Yemeni Women: Leading into the Future
March 16, 2023
As the United Nations Development Programme (UNDP) in Yemen is wrapping up a week of celebrating International Women’s Day (IWD) and Yemen’s women heroines, I would like to reiterate UNDP’s commitment to prioritizing women and placing them at the center of our programming and our messaging.
Over the years, we have seen some improvement for women in various areas across Yemen. For example, many of UNDP women beneficiaries have become pillars within their communities, decision makers with a seat at the table, and have worked to improve Yemen’s social fabric. But as Yemen still lingers at the bottom of both the Gender Inequality and the World Economic Forum Gender Gap indexes, and with the prolonged conflict and societal pressures, it is often difficult for women to thrive.
Currently in Yemen, women and girls’ access to education hovers at 35 per cent and only around 6 per cent have access to paid employment opportunities. Women also often have a limited voice and no presence at the proverbial decision-making table, making up only 4.1 per cent of managerial and decision-making positions in Yemen.
We must recognize that women often have a unique understanding of both family and community life that make them invaluable assets to lead critical transformational changes within their communities. And their leadership has proven to be essential to advancing gender justice and gender equality, and to furthering economic, social, and security progress for all.
To help shift the humanitarian and development trajectory in Yemen, women need a chance to help determine community priorities and needs – they need a seat at the table.
Moving the Needle
UNDP has long recognized the critical role women play in business, governance, peace, and security to advance gender justice and gender equality. Our projects depend on women working with their communities to help identify priority areas of support. This includes new, more innovative sectors such as renewable energy – one of Yemen’s most in-demand sectors – as well as climate change, livelihoods, peace, and security.

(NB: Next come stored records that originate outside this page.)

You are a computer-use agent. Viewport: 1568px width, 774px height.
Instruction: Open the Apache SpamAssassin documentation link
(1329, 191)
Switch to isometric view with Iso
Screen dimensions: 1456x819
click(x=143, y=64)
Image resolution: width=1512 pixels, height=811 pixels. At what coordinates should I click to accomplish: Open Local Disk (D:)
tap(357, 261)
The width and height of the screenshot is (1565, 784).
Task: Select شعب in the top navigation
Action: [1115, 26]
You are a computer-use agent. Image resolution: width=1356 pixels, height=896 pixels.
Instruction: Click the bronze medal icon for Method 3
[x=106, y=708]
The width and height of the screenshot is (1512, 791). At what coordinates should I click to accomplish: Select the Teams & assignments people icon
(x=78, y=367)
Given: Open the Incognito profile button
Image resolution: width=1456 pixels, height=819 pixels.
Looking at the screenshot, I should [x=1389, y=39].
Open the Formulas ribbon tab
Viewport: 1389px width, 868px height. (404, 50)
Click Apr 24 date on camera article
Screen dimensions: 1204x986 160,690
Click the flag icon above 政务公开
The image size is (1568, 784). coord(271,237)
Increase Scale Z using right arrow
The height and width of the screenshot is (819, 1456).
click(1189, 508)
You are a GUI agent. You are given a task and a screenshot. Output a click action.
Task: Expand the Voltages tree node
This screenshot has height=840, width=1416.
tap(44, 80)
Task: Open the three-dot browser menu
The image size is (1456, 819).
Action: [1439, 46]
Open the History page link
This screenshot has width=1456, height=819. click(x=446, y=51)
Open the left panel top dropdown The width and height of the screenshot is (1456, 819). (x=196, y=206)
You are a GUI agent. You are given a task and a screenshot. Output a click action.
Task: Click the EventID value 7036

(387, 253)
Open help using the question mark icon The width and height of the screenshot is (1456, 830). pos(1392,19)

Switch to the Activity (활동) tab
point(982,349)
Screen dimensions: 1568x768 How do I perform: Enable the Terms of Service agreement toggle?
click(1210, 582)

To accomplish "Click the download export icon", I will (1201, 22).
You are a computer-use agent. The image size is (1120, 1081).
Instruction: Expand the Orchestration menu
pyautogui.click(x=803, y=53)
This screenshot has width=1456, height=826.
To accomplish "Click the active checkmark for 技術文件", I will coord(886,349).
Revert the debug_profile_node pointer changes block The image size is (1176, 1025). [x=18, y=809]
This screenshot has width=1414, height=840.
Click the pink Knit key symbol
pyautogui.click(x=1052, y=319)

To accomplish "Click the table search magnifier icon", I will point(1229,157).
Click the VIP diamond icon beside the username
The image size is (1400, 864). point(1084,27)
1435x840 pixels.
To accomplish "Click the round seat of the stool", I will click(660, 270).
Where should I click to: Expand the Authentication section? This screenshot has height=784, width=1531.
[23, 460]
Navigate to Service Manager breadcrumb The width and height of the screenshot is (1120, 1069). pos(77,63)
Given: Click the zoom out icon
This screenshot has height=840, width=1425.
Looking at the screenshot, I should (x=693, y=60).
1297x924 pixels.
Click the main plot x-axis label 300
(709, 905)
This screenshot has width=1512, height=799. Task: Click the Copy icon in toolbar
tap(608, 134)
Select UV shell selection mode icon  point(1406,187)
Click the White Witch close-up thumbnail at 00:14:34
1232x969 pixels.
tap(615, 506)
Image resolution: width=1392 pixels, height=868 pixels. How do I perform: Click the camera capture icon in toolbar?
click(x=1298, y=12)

UNDP recognizes the importance of women to make a difference in their communities and beyond. To help them achieve this, among other important roles, we have provided women with capacity development to successfully own and operate their own businesses. We prioritized and encouraged the appointments of women in leadership roles in police stations in the south. We urged women’s active participation in Water User Associations to help manage vital community water resources. And we engaged women in the mine action response.
But we do not only actively engage the women in empowerment activities, we also work closely with men and youth to help change the hearts and minds of all – and it is working. A male Yemeni beneficiary recently noted that “Women are the most affected by conflict and should be in the lead in Yemen’s peace efforts.” He added that “both men and women need each other’s support and that the entire community is based on this equation – the Gender Equality equation.”
Yemeni Women Trailblazers
UNDP has worked with many strong, powerful, and successful women across Yemen. All are equally valued and valuable and are heroines to us.
Here are some of their stories.
Iman Hadi, a community leader and UNDP beneficiary, received seed grants to establish the first community woman-owned and operated microgrid. Iman and her team are making a difference in her community and surrounding area by providing them with much needed electricity. While presenting at COP 27 in Egypt, Iman poignantly stated that “we are all suffering from the same issues, especially the imminent risk of climate change. We must all do our part to take immediate action.”
Iman was selected as one of BBC’s 100 Most Influential Women for 2020. Additionally, UNDP’s business model for Iman’s project was awarded the prestigious global Ashden Award 2020 for humanitarian energy.
Another pioneer is Eqbal who has been selected as the Financial Manager of the first UNDP-supported community-based solar and wind mini-grid station in Taiz. With the energy crises and the collapse of the national grid, Eqbal will play a key role in ensuring affordable rates for energy for rural women in her community. She will also allocate station revenues to finance the implementation of activities targeting women's needs at the community level.
A young climate innovator, Amina – a UNDP-supported social entrepreneur – was selected to participate at the 16th UN Climate Change Conference of Youth (COY16). She introduced the concept of recycling materials into plastic bricks that can be used for reconstruction and rehabilitation work around Yemen. Amina used her opportunity on the global stage to highlight the importance of working together to achieve our common goals. “We are all in this together and we should ensure that Yemeni men are engaged to help us advocate in saving the earth.” She and her husband worked together to help raise recycling awareness in her community and beyond.
Building toward Sustainability
Building upon these successes, UNDP will continue to enhance women in leadership roles to alleviate and address women’s vulnerabilities. We will prepare girls and support women to lead the future of work, support their innovations to fight against climate change, and sign them up as peace ambassadors and champions to successfully co-lead the world toward a sustainable future.
As a woman from the region, I understand the difficulties Yemeni women face. Together with UNDP, I am committed to continuing to help reinvent opportunities for Yemeni women leaders that work within country. We will continue to help push the development wheel forward, building on Yemen’s long history of strong women leaders like the Queen of Sheba, among others.